Data for this task Start Marker
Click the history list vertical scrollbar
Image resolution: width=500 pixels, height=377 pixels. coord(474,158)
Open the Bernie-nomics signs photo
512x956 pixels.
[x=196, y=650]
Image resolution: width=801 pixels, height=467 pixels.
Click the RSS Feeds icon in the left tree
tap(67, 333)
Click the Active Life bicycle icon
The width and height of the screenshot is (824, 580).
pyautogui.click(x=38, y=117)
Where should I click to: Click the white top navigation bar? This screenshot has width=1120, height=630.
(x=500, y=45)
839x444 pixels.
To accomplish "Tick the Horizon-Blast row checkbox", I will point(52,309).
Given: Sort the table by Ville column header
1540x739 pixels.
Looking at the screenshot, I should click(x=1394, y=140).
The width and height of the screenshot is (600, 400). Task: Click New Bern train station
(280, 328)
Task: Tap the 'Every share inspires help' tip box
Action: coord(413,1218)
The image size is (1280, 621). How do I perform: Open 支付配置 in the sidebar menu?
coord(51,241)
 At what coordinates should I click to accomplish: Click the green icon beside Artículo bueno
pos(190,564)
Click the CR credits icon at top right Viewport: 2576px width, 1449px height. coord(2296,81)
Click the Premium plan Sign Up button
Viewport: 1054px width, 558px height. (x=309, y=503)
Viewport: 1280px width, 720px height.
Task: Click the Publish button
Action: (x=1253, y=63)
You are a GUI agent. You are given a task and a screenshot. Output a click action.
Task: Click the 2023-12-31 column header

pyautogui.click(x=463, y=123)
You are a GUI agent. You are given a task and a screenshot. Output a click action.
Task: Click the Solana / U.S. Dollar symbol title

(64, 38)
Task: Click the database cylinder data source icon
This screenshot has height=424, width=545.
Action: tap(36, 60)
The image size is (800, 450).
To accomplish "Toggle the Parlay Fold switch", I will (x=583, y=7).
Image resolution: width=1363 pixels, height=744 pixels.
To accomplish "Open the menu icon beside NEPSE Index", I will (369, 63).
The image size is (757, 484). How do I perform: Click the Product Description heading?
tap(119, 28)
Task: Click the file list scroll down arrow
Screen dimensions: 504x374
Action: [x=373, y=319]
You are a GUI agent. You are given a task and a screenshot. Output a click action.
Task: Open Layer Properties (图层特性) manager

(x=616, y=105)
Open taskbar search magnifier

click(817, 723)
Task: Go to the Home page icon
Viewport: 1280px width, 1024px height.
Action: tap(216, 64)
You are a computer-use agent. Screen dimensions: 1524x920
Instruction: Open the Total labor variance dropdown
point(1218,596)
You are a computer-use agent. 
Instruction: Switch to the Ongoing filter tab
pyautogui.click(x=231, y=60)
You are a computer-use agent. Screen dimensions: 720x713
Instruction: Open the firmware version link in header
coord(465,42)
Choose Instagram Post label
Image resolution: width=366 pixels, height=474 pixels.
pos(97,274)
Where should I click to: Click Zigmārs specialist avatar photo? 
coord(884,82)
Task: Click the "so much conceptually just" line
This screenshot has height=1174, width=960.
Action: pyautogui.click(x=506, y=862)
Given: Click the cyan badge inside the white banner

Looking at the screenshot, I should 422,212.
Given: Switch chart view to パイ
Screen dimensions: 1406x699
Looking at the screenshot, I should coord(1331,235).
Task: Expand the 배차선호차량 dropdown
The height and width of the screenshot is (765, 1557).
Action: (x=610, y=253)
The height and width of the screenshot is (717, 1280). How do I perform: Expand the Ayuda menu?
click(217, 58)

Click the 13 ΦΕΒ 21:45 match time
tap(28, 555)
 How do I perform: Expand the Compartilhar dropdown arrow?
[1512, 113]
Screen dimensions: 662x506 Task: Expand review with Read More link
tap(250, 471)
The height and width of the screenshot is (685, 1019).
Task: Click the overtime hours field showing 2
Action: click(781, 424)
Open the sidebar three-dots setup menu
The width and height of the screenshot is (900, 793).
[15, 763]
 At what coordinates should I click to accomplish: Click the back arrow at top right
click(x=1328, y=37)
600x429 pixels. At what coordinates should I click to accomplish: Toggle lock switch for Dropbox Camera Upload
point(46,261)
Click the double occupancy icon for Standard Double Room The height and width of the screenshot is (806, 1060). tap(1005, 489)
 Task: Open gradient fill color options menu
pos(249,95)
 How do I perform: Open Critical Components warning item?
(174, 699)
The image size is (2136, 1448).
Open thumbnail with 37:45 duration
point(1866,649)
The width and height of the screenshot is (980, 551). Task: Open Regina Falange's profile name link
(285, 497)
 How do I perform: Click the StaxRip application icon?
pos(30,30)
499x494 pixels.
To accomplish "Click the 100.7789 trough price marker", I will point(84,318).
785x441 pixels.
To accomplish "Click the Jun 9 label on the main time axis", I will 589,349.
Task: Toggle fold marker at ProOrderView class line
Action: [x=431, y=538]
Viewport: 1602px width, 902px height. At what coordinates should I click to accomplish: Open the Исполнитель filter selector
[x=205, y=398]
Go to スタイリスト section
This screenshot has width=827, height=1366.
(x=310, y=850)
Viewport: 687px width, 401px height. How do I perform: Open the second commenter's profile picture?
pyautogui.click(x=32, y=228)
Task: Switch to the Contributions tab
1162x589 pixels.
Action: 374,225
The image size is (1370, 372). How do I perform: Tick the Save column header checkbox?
Data for this task End Marker
(Task details): Emit only the final stretch of the records: the line containing "How do I perform: Click the StaxRip" through the end, each line exactly as it stands.

(Response area):
 How do I perform: Click the StaxRip application icon?
pos(30,30)
499x494 pixels.
To accomplish "Click the 100.7789 trough price marker", I will point(84,318).
785x441 pixels.
To accomplish "Click the Jun 9 label on the main time axis", I will 589,349.
Task: Toggle fold marker at ProOrderView class line
Action: [x=431, y=538]
Viewport: 1602px width, 902px height. At what coordinates should I click to accomplish: Open the Исполнитель filter selector
[x=205, y=398]
Go to スタイリスト section
This screenshot has width=827, height=1366.
(x=310, y=850)
Viewport: 687px width, 401px height. How do I perform: Open the second commenter's profile picture?
pyautogui.click(x=32, y=228)
Task: Switch to the Contributions tab
1162x589 pixels.
Action: 374,225
The image size is (1370, 372). How do I perform: Tick the Save column header checkbox?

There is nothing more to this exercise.